For the pastry
For the pastry
175g plain flour
100g cold butter, cut in small pieces
1 tbsp icing sugar
1 egg yolk
For the filling
2 level tbsp corn flour
100g golden caster sugar
finely grated zest 2 of large lemons
125ml fresh lemon juice (from 2-3 lemons)
juice 1 small orange
85g butter, cut into pieces
3 egg yolks and 1 whole egg
For the meringue
4 egg whites, room temperature
200g golden caster sugar
1 For the pastry, put the flour, butter, icing sugar, egg yolk (save the white for the meringue) and 1 tbsp cold water into a food processor. Using the pulse button so the mix is not overworked, process until the mix starts to bind. Tip the pastry onto a lightly floured surface, gather together until smooth, then roll out into a big rectangle. Trim and neaten the edges. The pastry is quite rich, so don't worry if it cracks, just press it back together. Prick the base with a fork, line with foil, shiny side down, and chill for 1⁄2-1 hour (or overnight).

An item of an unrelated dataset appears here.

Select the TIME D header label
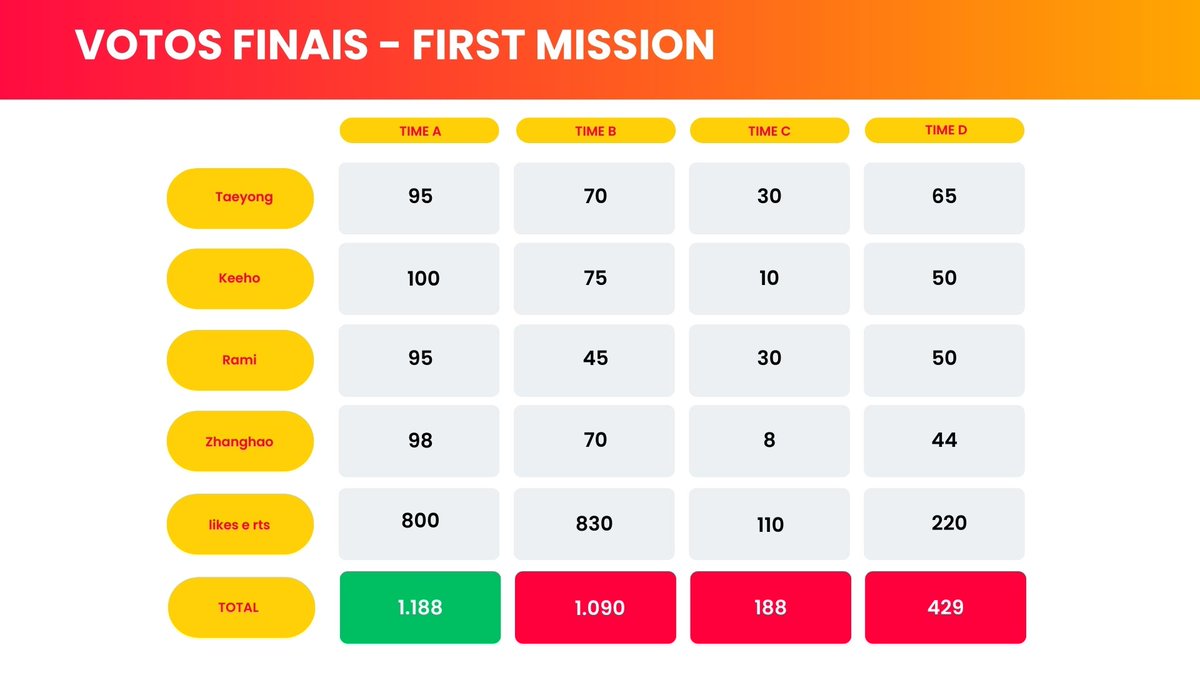Screen dimensions: 1200x675 point(944,130)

2 Cut the pastry in portion size rectangles. Put a baking sheet in the oven and heat oven to 200C/fan 180C/gas 6. Bake the pastry 'blind' (covered with dry beans) for 10 mins, then remove the foil and bake for a further 5-8 minutes until the pastry is pale golden and cooked. Set aside. (Can be done a day ahead if you want to get ahead.) Lower the oven to 180C/fan 160C/gas 4.
3 While the pastry bakes, prepare the filling: mix the corn flour, sugar and lemon zest in a medium saucepan. Strain and stir in the lemon juice gradually. Make orange juice up to 200ml/7fl oz with water and strain into the pan. Cook over a medium heat, stirring constantly, until thickened and smooth. Once the mixture bubbles, remove from the heat and beat in the butter until melted. Beat the egg yolks (save white for meringue) and whole egg together, stir into the pan and return to a medium heat. Keep stirring vigorously for a few minutes, until the mixture thickens and plops from the spoon. (It will bubble, but doesn't curdle.) Take off the heat and set aside while you make the meringue.
4 Put the egg whites in a large bowl. Whisk to soft peaks, then add the sugar a spoonful at a time, whisking between each addition without overbeating until smooth and thick.
5 Quickly reheat the filling and pipe it onto the pastry rectangles. Immediately pipe the meringue around the edge of the filling, so it touches the surface of the hot filling (and starts to cook). Use a blowtorch to colour the meringue. Eat the same day.